What to work on: Copy the data from the line containing "This screenshot has width=1518, height=784." through the line containing "Click the TradingView", swapping "logo" for "emblem" and leaving everything else unchanged. Give only those lines.

Input material:

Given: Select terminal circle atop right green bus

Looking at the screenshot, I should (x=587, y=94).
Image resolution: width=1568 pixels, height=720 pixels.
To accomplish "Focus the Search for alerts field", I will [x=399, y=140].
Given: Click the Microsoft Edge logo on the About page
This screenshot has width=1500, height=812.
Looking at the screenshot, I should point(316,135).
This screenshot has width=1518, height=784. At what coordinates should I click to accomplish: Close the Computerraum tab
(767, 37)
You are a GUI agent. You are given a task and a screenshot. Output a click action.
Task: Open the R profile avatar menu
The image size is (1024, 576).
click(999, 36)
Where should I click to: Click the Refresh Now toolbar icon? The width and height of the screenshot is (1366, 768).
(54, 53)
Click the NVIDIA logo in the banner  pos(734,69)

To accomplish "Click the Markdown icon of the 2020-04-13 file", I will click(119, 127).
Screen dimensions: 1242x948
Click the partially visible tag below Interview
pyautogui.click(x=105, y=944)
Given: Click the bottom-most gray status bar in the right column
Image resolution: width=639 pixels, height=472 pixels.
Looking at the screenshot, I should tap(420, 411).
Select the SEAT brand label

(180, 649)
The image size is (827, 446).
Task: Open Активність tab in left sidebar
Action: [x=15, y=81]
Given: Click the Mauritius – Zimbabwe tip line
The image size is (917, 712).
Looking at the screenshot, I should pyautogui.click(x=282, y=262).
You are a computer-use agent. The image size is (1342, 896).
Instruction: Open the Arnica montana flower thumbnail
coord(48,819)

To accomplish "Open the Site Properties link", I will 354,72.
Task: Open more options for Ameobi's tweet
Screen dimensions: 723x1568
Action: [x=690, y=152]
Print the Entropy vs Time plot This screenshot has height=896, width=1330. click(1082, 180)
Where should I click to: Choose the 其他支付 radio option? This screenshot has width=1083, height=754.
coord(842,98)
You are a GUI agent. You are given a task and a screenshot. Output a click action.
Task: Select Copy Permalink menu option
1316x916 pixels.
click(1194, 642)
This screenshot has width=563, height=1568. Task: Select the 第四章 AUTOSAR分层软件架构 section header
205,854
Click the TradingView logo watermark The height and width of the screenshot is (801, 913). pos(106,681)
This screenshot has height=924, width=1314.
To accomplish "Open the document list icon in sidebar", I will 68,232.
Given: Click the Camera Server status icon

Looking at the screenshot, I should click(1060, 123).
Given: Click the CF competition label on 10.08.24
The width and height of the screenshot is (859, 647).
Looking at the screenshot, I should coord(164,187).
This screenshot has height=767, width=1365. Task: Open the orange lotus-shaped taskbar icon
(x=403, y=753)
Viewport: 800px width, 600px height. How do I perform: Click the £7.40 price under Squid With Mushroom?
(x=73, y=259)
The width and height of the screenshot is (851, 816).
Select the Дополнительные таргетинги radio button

Exercise output:
This screenshot has width=1518, height=784. At what coordinates should I click to accomplish: Close the Computerraum tab
(767, 37)
You are a GUI agent. You are given a task and a screenshot. Output a click action.
Task: Open the R profile avatar menu
The image size is (1024, 576).
click(999, 36)
Where should I click to: Click the Refresh Now toolbar icon? The width and height of the screenshot is (1366, 768).
(54, 53)
Click the NVIDIA emblem in the banner  pos(734,69)

To accomplish "Click the Markdown icon of the 2020-04-13 file", I will click(119, 127).
Screen dimensions: 1242x948
Click the partially visible tag below Interview
pyautogui.click(x=105, y=944)
Given: Click the bottom-most gray status bar in the right column
Image resolution: width=639 pixels, height=472 pixels.
Looking at the screenshot, I should tap(420, 411).
Select the SEAT brand label

(180, 649)
The image size is (827, 446).
Task: Open Активність tab in left sidebar
Action: [x=15, y=81]
Given: Click the Mauritius – Zimbabwe tip line
The image size is (917, 712).
Looking at the screenshot, I should pyautogui.click(x=282, y=262).
You are a computer-use agent. The image size is (1342, 896).
Instruction: Open the Arnica montana flower thumbnail
coord(48,819)

To accomplish "Open the Site Properties link", I will 354,72.
Task: Open more options for Ameobi's tweet
Screen dimensions: 723x1568
Action: [x=690, y=152]
Print the Entropy vs Time plot This screenshot has height=896, width=1330. click(1082, 180)
Where should I click to: Choose the 其他支付 radio option? This screenshot has width=1083, height=754.
coord(842,98)
You are a GUI agent. You are given a task and a screenshot. Output a click action.
Task: Select Copy Permalink menu option
1316x916 pixels.
click(1194, 642)
This screenshot has width=563, height=1568. Task: Select the 第四章 AUTOSAR分层软件架构 section header
205,854
Click the TradingView emblem watermark The height and width of the screenshot is (801, 913). pos(106,681)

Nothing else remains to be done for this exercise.